Pick out every line of the entries below where "screenshot" occurs, and copy those lines.
—————
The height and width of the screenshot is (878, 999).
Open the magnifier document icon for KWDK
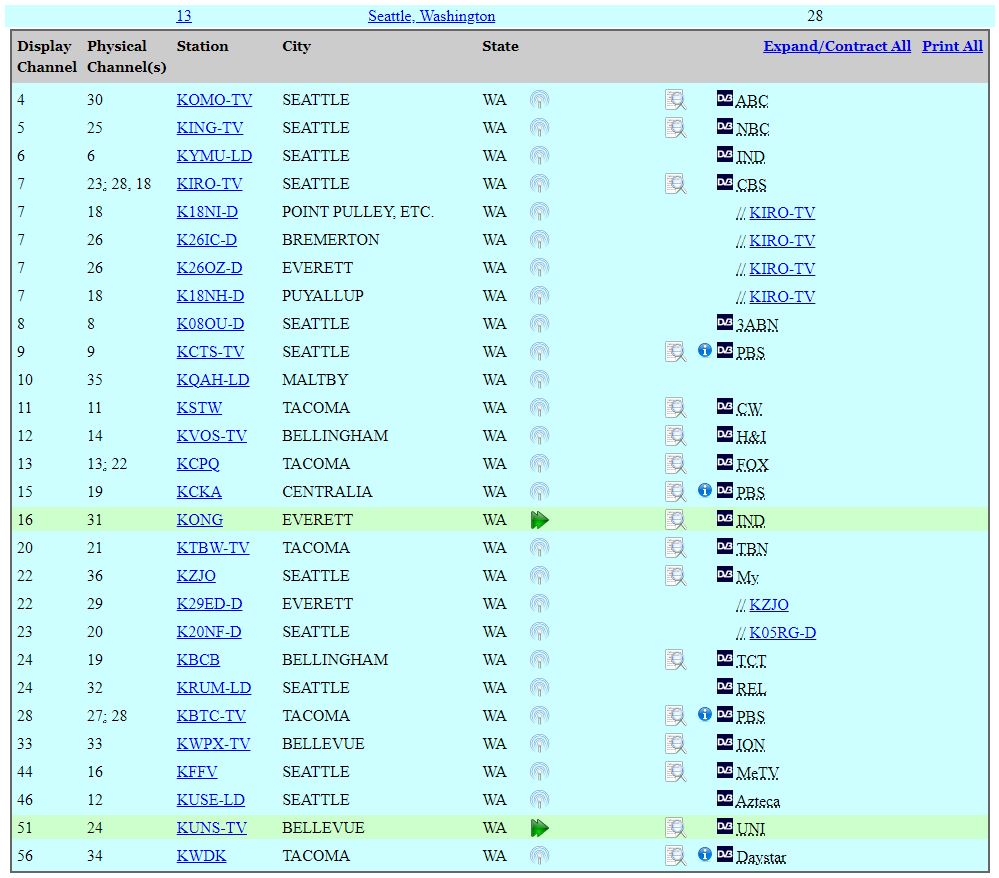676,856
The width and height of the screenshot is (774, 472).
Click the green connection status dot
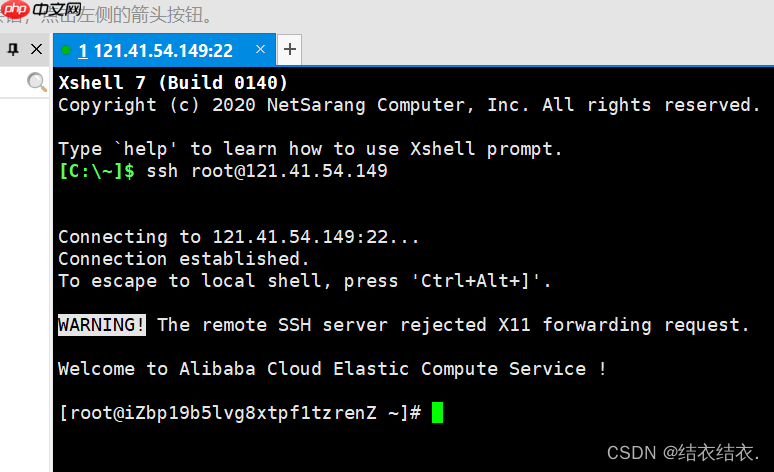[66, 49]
—————
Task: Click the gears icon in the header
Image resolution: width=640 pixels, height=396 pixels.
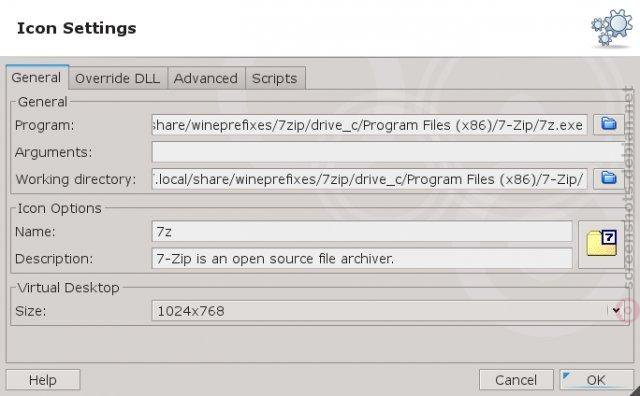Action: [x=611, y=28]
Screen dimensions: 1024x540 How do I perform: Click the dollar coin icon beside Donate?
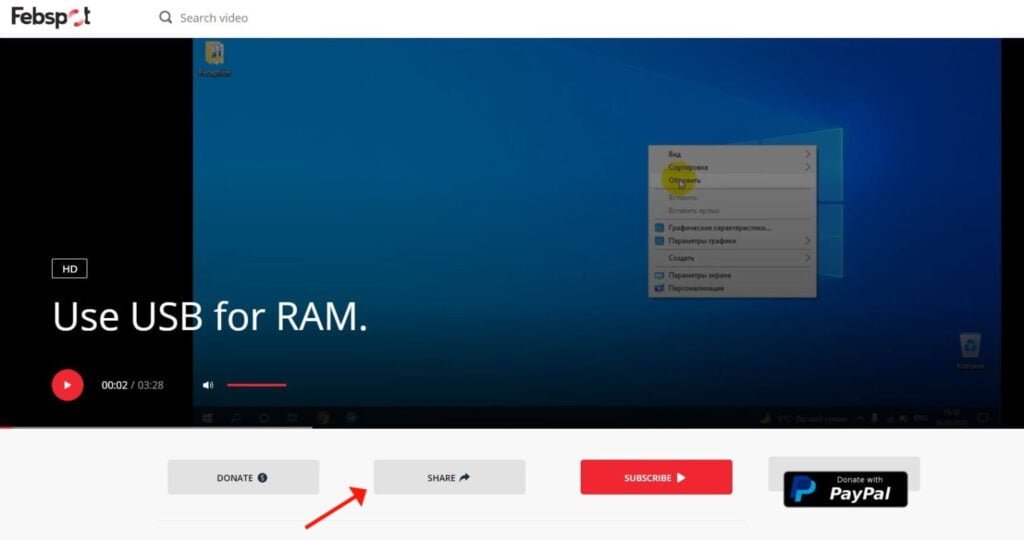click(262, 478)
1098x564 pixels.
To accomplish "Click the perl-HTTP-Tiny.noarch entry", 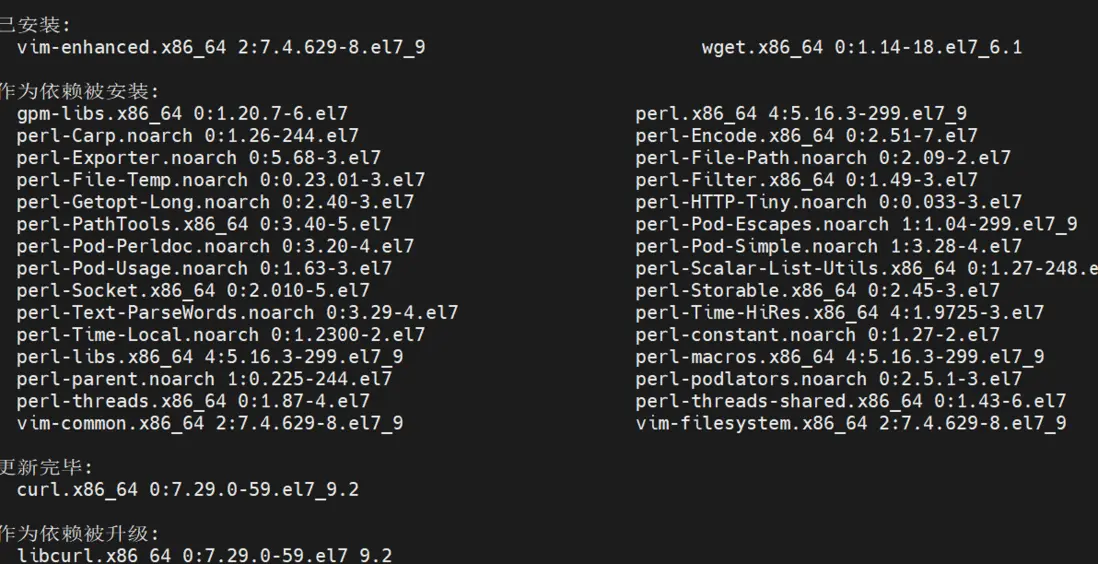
—————
RESULT:
The height and width of the screenshot is (878, 999).
The width and height of the screenshot is (774, 472).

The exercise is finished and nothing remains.